### Task statement
Your answer must be an exact copy of the records, with no pictures included.

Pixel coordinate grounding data
********************
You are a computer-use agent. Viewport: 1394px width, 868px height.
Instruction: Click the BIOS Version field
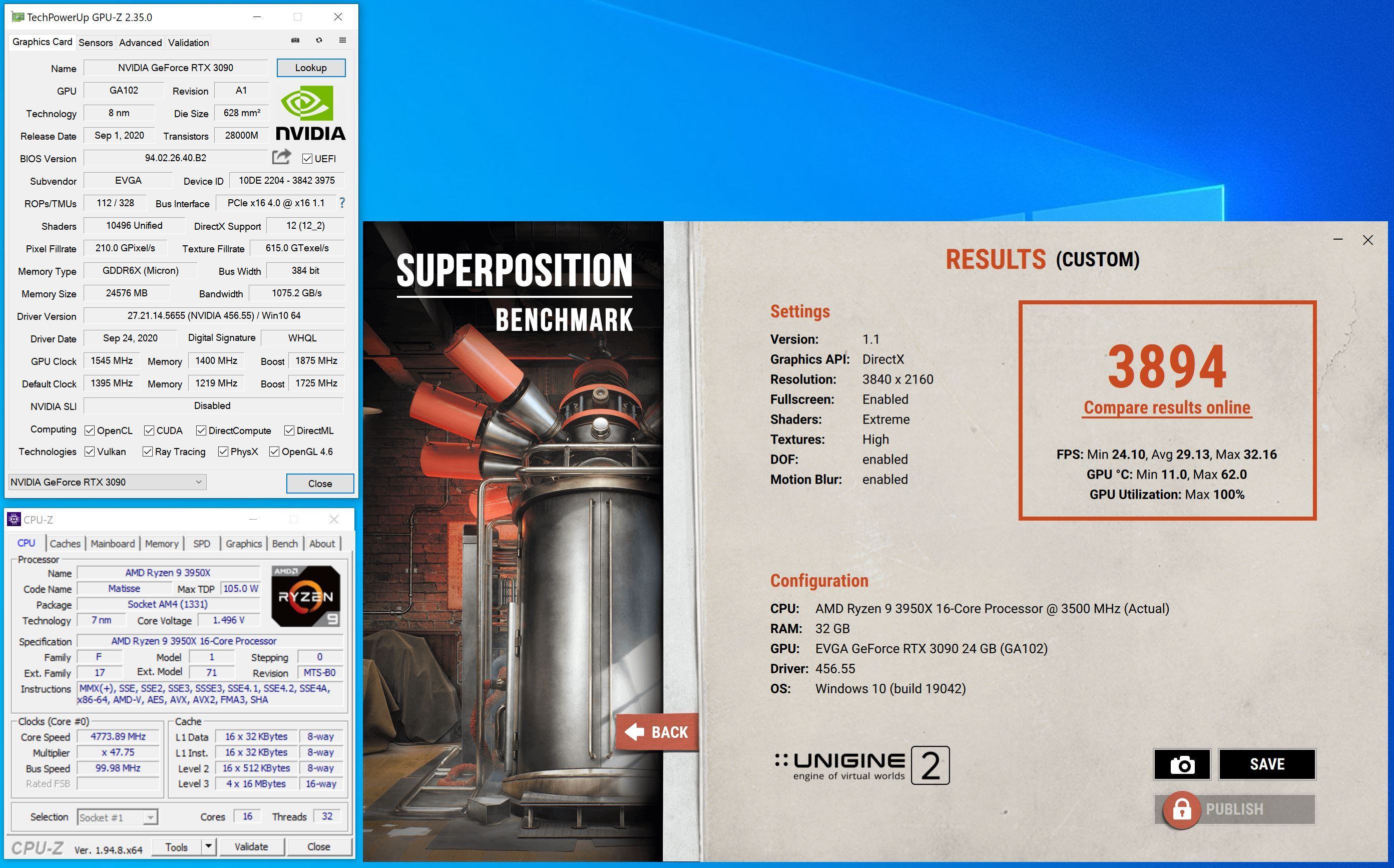[176, 158]
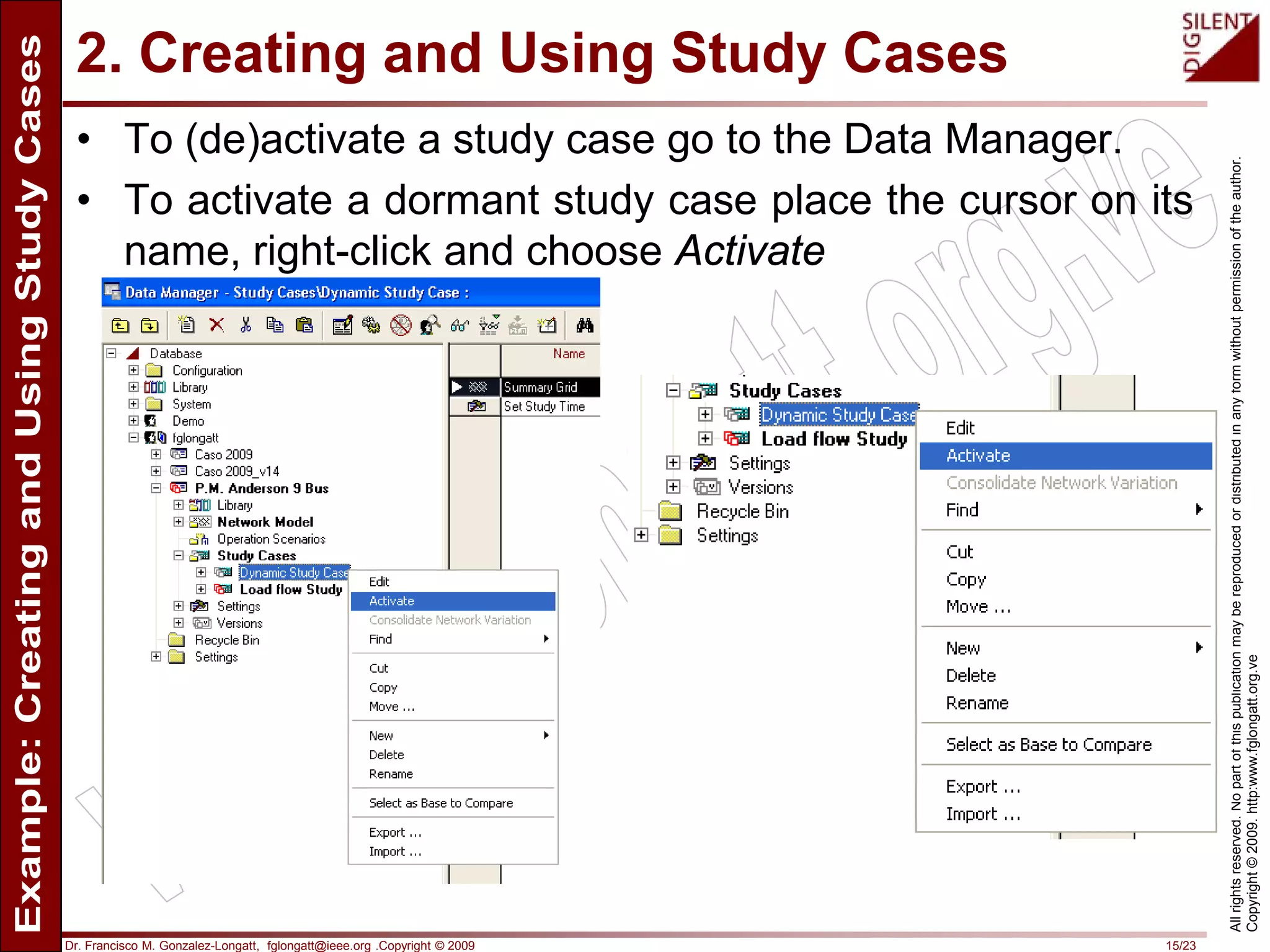
Task: Expand the Caso 2009_v14 tree node
Action: (156, 471)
********************
### Result for this exercise
You are a computer-use agent. Viewport: 1394px width, 868px height.
Instruction: Click the BIOS Version field
[176, 158]
Task: Expand the Caso 2009_v14 tree node
Action: (156, 471)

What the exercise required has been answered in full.